■ **SOURCE PASSAGE**:
Urinary incontinence means not being able to control the release of urine from the bladder.

Causes

Common causes of urinary incontinence in men include:

  • Infection

  • Certain medicines

  • Aging

  • Poor pelvic muscle tone

  • Bladder spasms

  • Obesity

  • Urinary retention

Nervous system diseases, diabetes, sleep apnea, urinary tract infections, prostate surgery, and pelvic trauma can also cause incontinence. Constipation and smoking have also been identified as risk factors.

Symptoms

  • Urge incontinence (also called “overactive bladder”) is a sudden urge to urinate even though there may not be much urine in the bladder. The need to urinate often during the night is common. It is due to bladder spasms.

  • Stress incontinence is involuntary urine leakage that can occur with sneezing, coughing, and other actions that put stress on the bladder.

■ **TASKS TO CARRY OUT**:
- a) In the passage on urinary incontinence, rewrite the paragraph beginning "Nervous system diseases, diabetes" as a short list that keeps all of its causes and risk factors.
- b) Carry on the passage on urinary incontinence in men, starting right after its final sentence.

■ **THE DATA**:
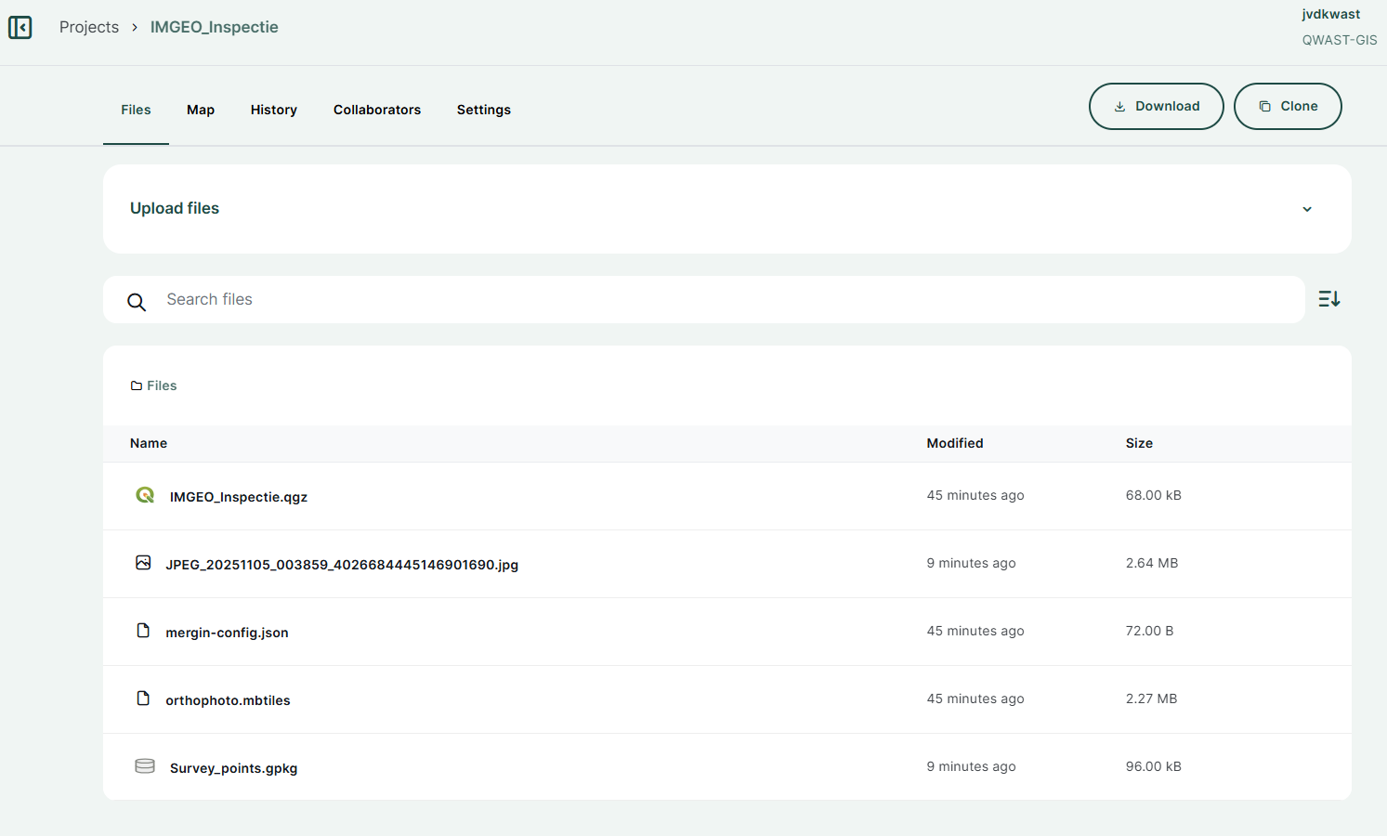Screen dimensions: 1387x836
Task: Click into the Search files field
Action: [725, 299]
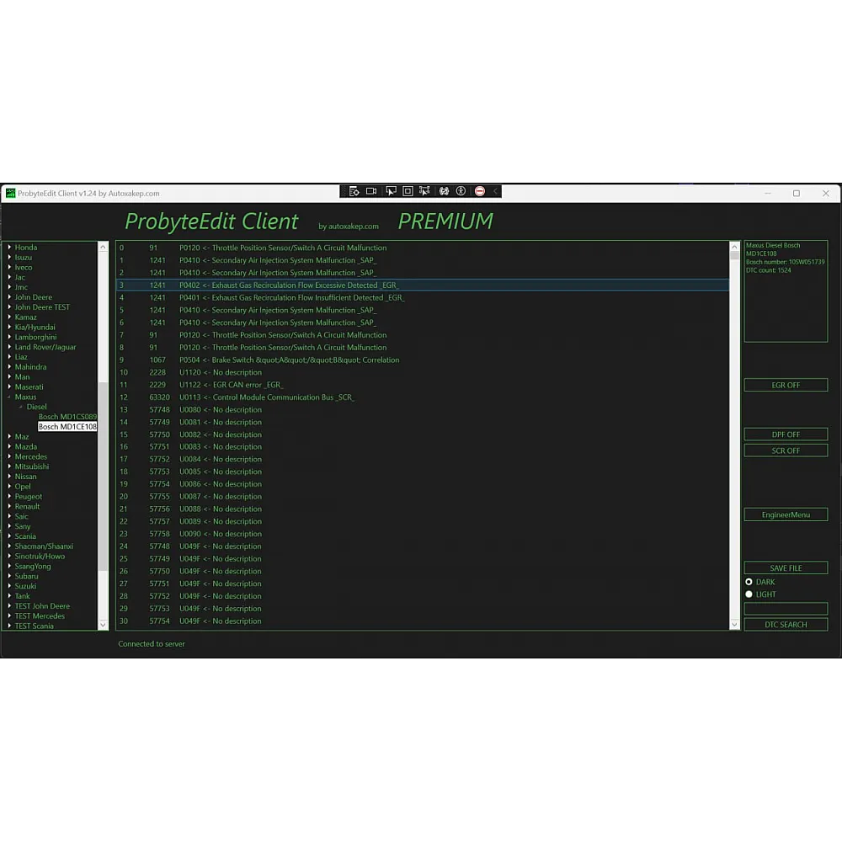Collapse the Maxus tree node
This screenshot has height=842, width=842.
click(10, 397)
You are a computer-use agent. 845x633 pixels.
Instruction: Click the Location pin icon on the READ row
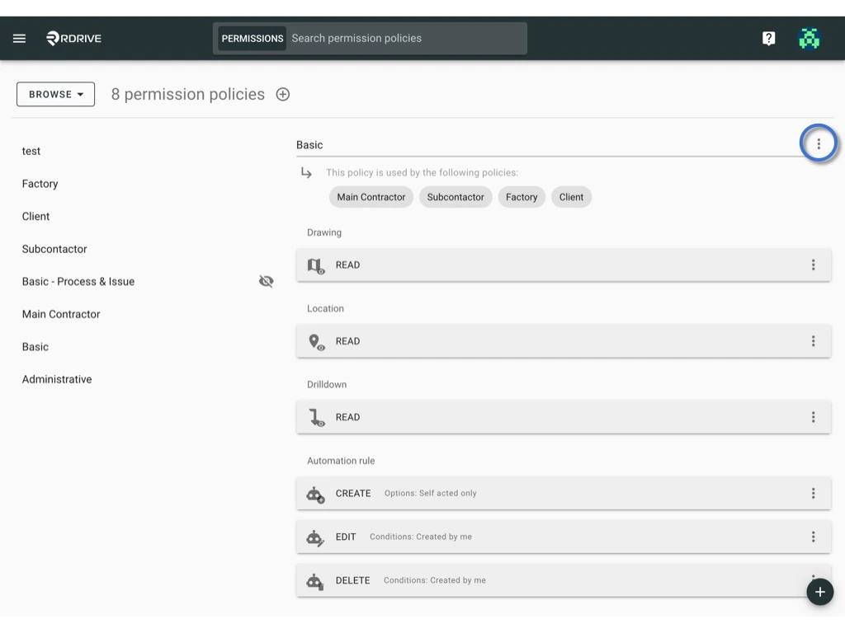coord(316,340)
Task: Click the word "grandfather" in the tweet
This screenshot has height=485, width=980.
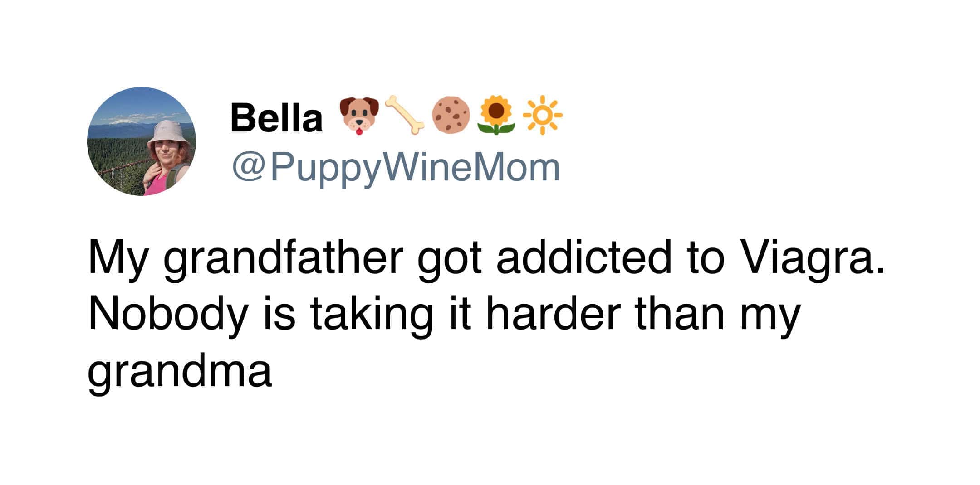Action: [284, 260]
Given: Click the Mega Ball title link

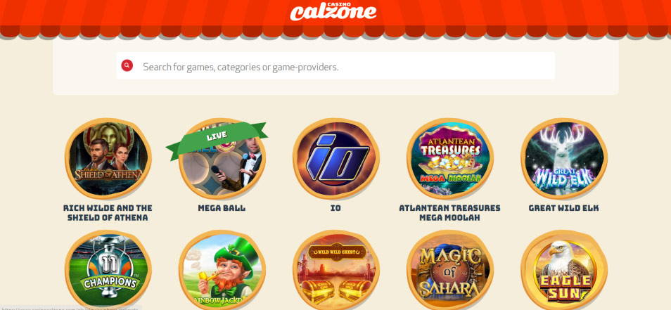Looking at the screenshot, I should 222,208.
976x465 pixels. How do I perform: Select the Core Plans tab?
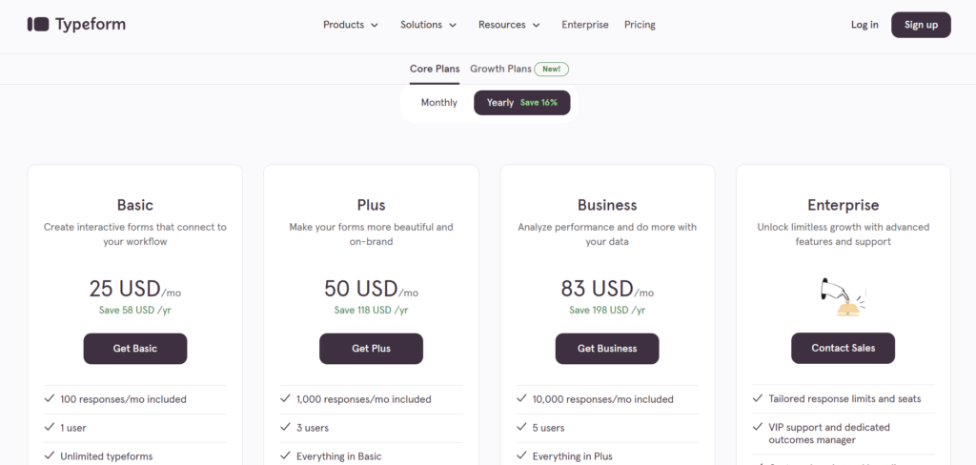[x=435, y=69]
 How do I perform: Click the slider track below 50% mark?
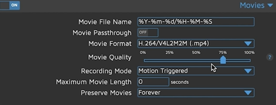tap(196, 61)
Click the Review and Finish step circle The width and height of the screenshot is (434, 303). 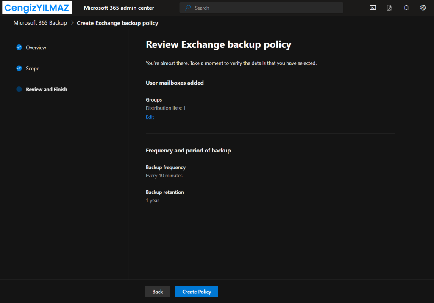(x=19, y=89)
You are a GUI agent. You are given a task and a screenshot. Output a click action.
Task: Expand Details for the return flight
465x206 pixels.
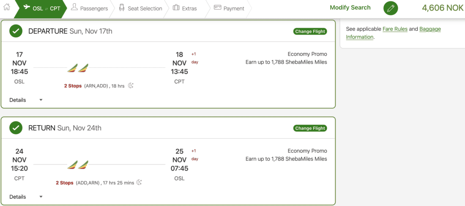[x=26, y=197]
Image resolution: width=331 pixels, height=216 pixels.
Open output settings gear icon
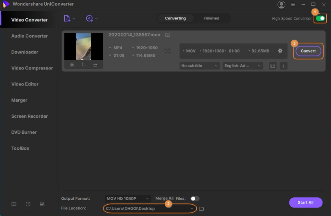(280, 51)
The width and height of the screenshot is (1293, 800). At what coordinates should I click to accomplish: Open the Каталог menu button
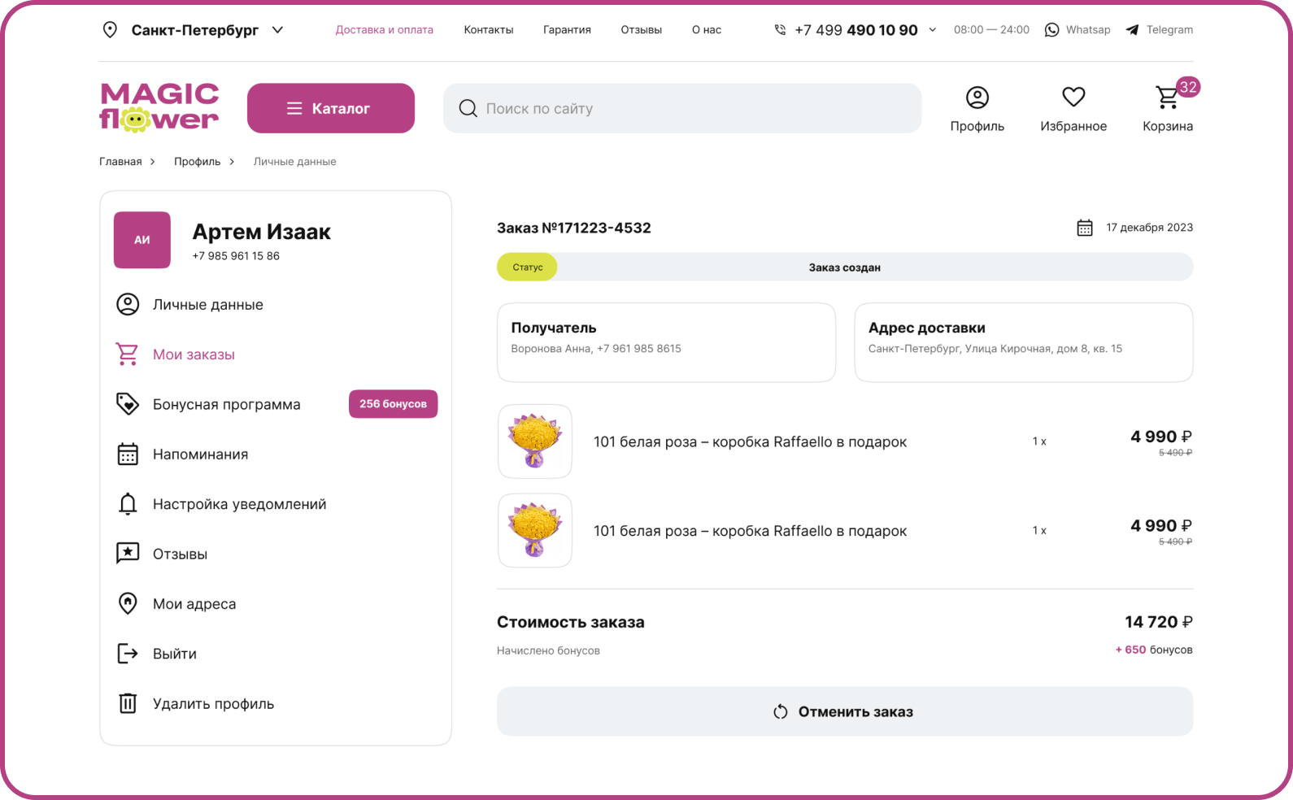coord(330,108)
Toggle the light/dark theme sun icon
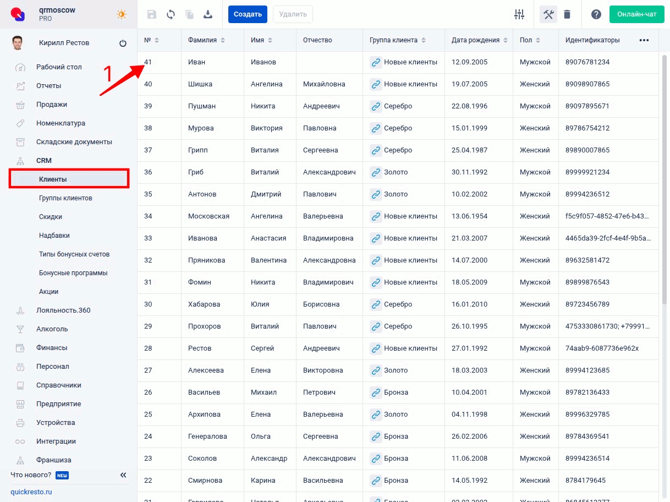This screenshot has height=502, width=670. pos(121,14)
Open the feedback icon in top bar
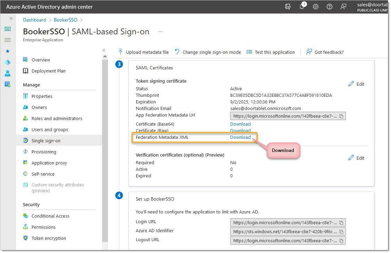The width and height of the screenshot is (391, 253). (x=343, y=7)
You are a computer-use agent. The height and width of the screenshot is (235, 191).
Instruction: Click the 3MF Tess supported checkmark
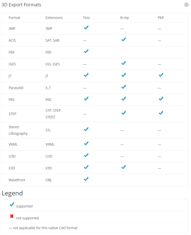point(86,28)
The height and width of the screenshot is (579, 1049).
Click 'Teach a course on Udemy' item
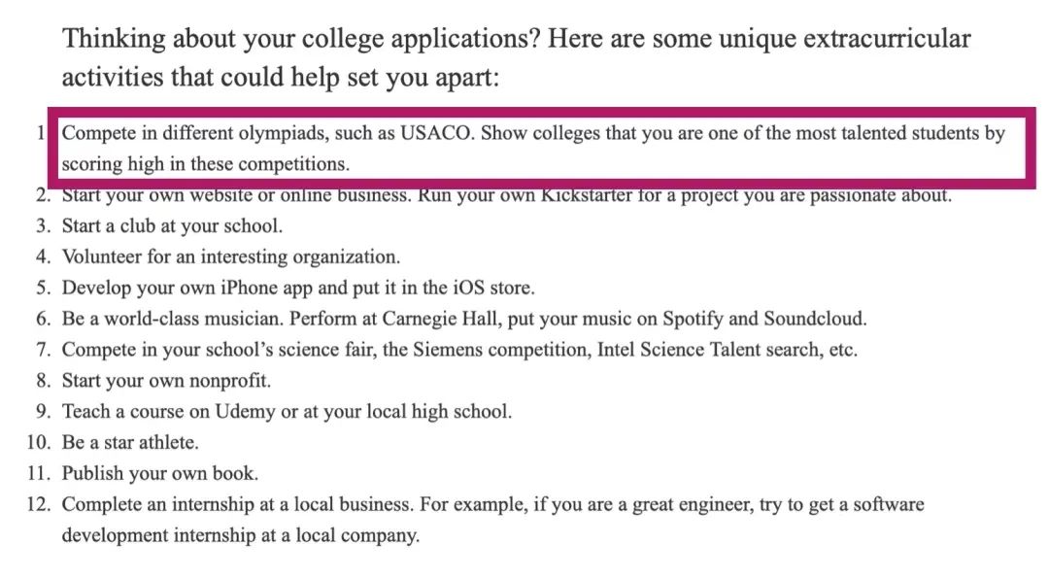[x=287, y=411]
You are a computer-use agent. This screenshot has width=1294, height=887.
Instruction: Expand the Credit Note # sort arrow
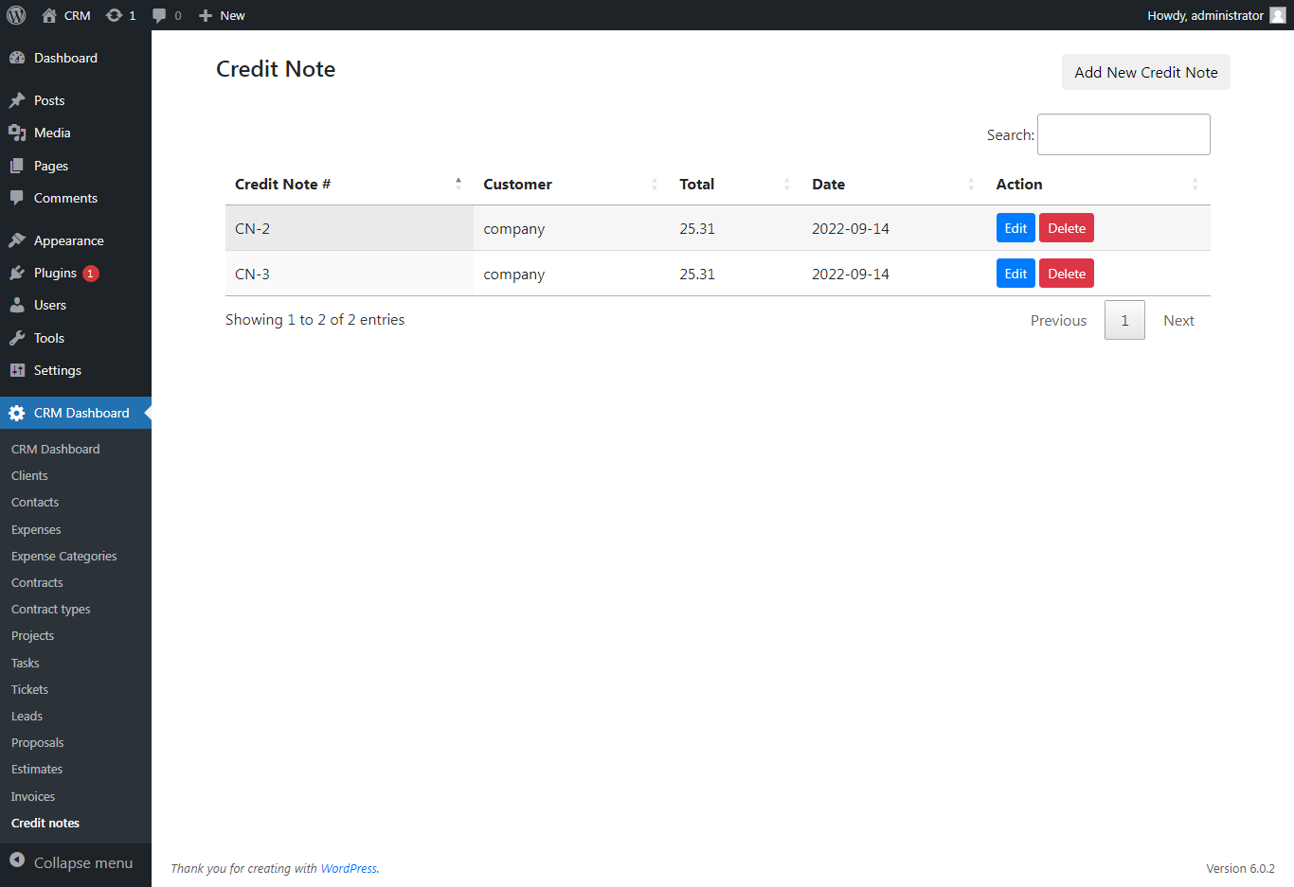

■ **ANSWER SECTION**:
- a)
Other causes of incontinence:
- Nervous system diseases
- Diabetes
- Sleep apnea
- Urinary tract infections
- Prostate surgery
- Pelvic trauma

Identified risk factors:
- Constipation
- Smoking

- b)
Treatment

Treatment of urinary incontinence depends on the cause. Infections of the bladder are treated with antibiotics. Urinary retention is treated with a bladder catheter.

Home care

Follow these guidelines when caring for yourself at home:

  • Avoid foods and drinks that may irritate the bladder. These include drinks containing alcohol, caffeinate, or carbonation; chocolate; and acidic fruits and juices).

  • Limit fluid intake to 6 to 8 cups a day.

  • Lose weight if you are overweight. This will reduce your symptoms.

  • If needed, wear absorbent pads to catch urine. Change pads frequently to maintain hygiene and prevent skin and bladder infections.

  • Bathe daily to maintain good hygiene.

  • If an antibiotic was prescribed to treat a bladder infection, be sure to take it until finished, even if you are feeling better before then. This is to make sure your infection has cleared.

  • If a catheter was left in place, it is important to keep bacteria from getting into the collection bag. Do not disconnect the catheter from the collection bag.

  • Use a leg band to secure the catheter drainage tube, so it does not pull on the catheter. Drain the collection bag when it becomes full using the drain spout at the bottom of the bag. Do not disconnect the bag from the catheter.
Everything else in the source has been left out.